Spoiler alert: This article contains a few spoilers about season one of Marvel’s Agents of S.H.I.E.L.D.
We were very excited when Marvel’s Agents of S.H.I.E.L.D. became available for streaming on Netflix.
We loved the Marvel Avenger movies (Thor, Captain America, etc.) and were really looking forward to the television series set in that interesting universe.
As we started watching the series, we were not disappointed – it was kind of like a tongue-in-cheek X Files.
As we moved through the first season we came to appreciate the characters, and the episodes did a good job of interweaving character development with action and story-telling. We liked all of the team members and appreciated the unique gifts and personalities they brought to the stories.
Until one character was revealed to be an enemy agent.
This kind of plot twist was one the Navigator was not accustomed to. In most of the movies and television we watched, the black hats and white hats are usually pretty obvious, or at least clearly suggested so that when they revealed their true nature it was not usually a surprise, let alone a shock.
This plot twist was shocking to the Navigator and really upset him. The Navigator was angry about how the character lied, and play-acted at being a friend.
“They trusted [the character] and [the character] trusted them, and then [the character] turned [the character’s] back on them,” he said.

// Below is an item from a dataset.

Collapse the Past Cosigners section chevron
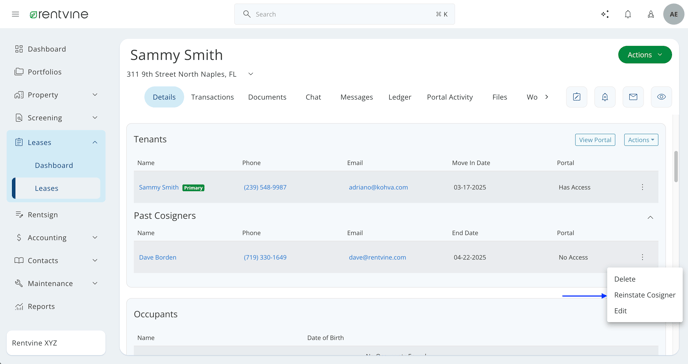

It is wrong to lie and betray your friends, he concluded. Along with just being a violation of how people should act, he said it bothered him most that he couldn’t tell that the character was deceptive.
For a child for whom reading faces and body language didn’t come naturally, the idea that someone could use facial expressions and body language to lie about one’s intent and to cause harm was especially disturbing.
The Navigator had seen the character as an attractive and loyal person as demonstrated by what the character said and did.
The Navigator used the skills he had learned and then learned he was wrong.
In a way, it was lucky the Navigator learned about this kind of behavior through a television show. While there are very few people in real life who approach a relationship with complete deception as the goal, when relationships go sour it is not uncommon to feel that the entirety of the relationship was false and to question how signs were missed.
That is not Autism, that is human nature.
Though we were expecting fun entertainment only, Agents of S.H.I.E.L.D. gave us the opportunity to talk about a complex and abstract reality of relationships without the Navigator having first experienced that kind of pain in real life.
Maybe he will be somewhat better prepared when it does happen.